Le bleuté pouffa en glissant sa tête dans le cou de son aîné. À son tour, il marqua sa peau sans aucune retenue, frissonnant chaque fois qu'il sentit Théo souffler plus lourdement, chaque fois que sous ses doigts, son corps brûlant se cambra davantage vers l'arrière.

— J'crois qu'on va déranger ton meilleur ami Chris, si on va là-haut.

— Je doute qu'il nous en veuille, Théo.

— Alors qu'est-ce que t'attends, putain ?

— Tiens, c'est qui l'impatient, maintenant ?

Le noiraud roula des yeux avant que le plus petit en taille ne glisse subitement ses mains sous son t-shirt. Il caressa sa peau avec une lenteur extrême, comme pour lui renvoyer à la figure son propre jeu ; il titilla sa patience avec dextérité, s'amusa avec ses nerfs sans commettre la moindre erreur. Théo ferma les yeux et relâcha sa tête, la laissant se poser contre l'épaule de Héloan alors que ce dernier s'amusait avec les différents points sensibles auxquels il avait déjà accès.

— Dis-le. J'ai gagné, alors dis-le.

L'aîné se redressa subitement et le fixa un moment, arquant un sourcil. Un sourire narquois vint étirer ses lippes alors qu'il acquiesçait doucement, comprenant que s'il ne donnait pas de réponse, alors le bleuté le planterait là, ici et maintenant. Il ricana donc quelques secondes, plus emballé que gêné, plus excité que dérangé. Non, bien au contraire, les mots que Héloan voulait entendre, il rêvait de les prononcer depuis le début.

— T'as gagné. T'as gagné ce jeu à la con et j'suis à toi. J'suis à toi pour cette putain de nuit, juste pour cette nuit, Héloan Enver.

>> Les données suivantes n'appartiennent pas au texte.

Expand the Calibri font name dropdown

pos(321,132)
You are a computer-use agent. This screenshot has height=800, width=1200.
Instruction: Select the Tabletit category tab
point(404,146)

Le bleuté s'écarta légèrement pour le fixer. Il se défit quelques secondes de toute la tension de ce moment, de toutes les étincelles qui crépitaient en lui pour observer son vis-à-vis avec attention. Dans ses yeux, Théo ne vit qu'un sérieux rassurant, une question silencieuse, un respect immense. Quelques mots qu'ils ne dirent pas mais qui suffirent à les rassurer aussi bien l'un que l'autre : au-delà de leurs mots crus, ils ne voyaient certainement pas leur partenaire comme un vulgaire objet sexuel, quelque chose avec lequel ils n'allaient faire que se soulager.

Non, au travers du regard qu'ils se lancèrent, ils purent comprendre qu'ils n'étaient que deux inconnus. Deux inconnus bien décidés à profiter du corps de l'autre dans le respect le plus strict des limites des envies de leur partenaire. Ils jouaient certes un jeu pressé par le temps depuis quelques jours, cependant, là, alors qu'ils étaient sur le point de marquer le point final de leur aventure, ils ne pressèrent rien, surtout pas le confort de l'autre.

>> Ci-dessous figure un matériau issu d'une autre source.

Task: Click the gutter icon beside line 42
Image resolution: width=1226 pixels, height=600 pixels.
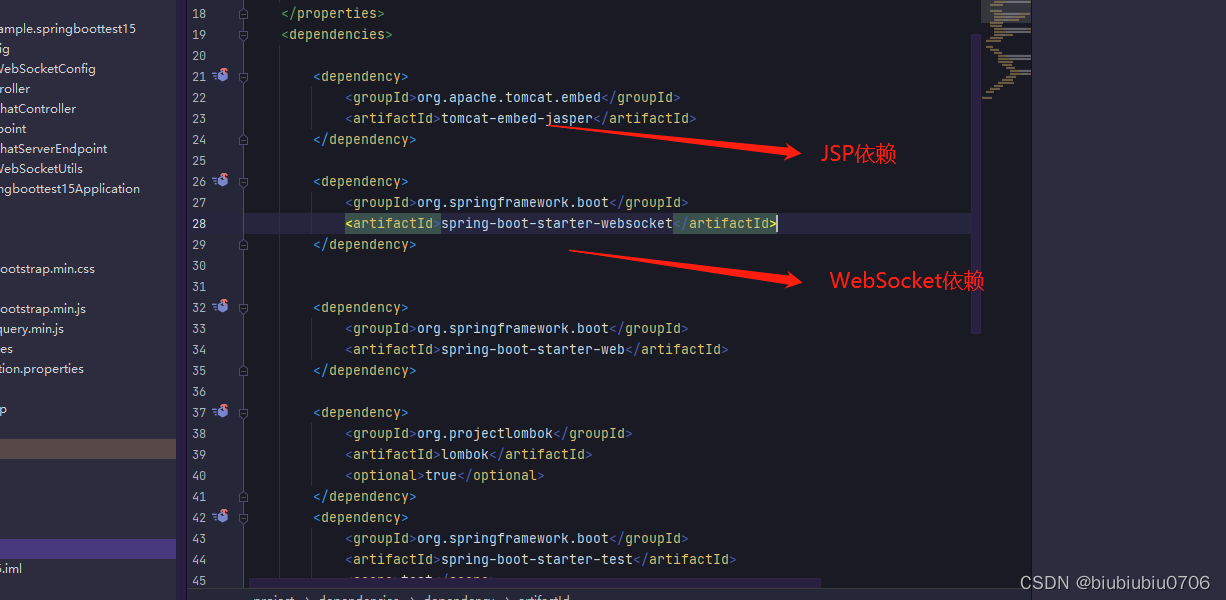Action: pyautogui.click(x=221, y=517)
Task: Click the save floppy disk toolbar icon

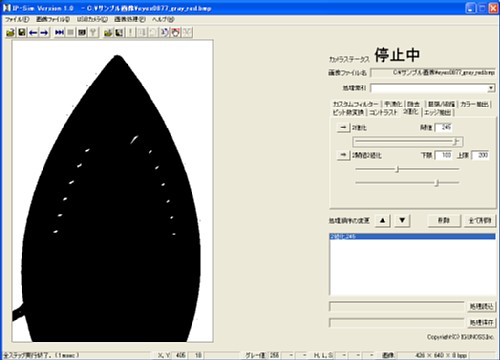Action: pos(22,32)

Pour cette raison, leurs lippes se lièrent avec plus de douceur, comme pour valider, accepter pleinement la suite des choses. Ils effacèrent les quelques petits doutes qui auraient pu subsister, bien qu'ils aient conscience de leurs envies respectives. Ils préférèrent tous les deux perdre quelques minutes, dans la salle à manger, à s'assurer de posséder l'accord complet de l'autre avant de grimper les escaliers.

— On va dans ta chambre, Théo-tout-court, elle est plus loin de celle de Chris par rapport à la mienne.

— Ça tombe bien, je voulais te voir dans mon plumard.

Héloan pouffa, brisant un peu le calme et la discrétion de leurs murmures. Il s'écarta ensuite, puis attrapa la main de son aîné pour le tirer vers l'étage. Ils marchèrent dans le couloir sans faire trop de bruit, passèrent devant la chambre du bouclé le plus discrètement possible et entrèrent dans celle du noiraud. La pièce était la plus excentrée de la maison et, même si l'Australien risquait de les entendre tout de même, ils seraient déjà plus discrets qu'en étant dans la chambre du cadet.

— Il va nous maudire demain matin.

— Comment j'en ai rien à foutre.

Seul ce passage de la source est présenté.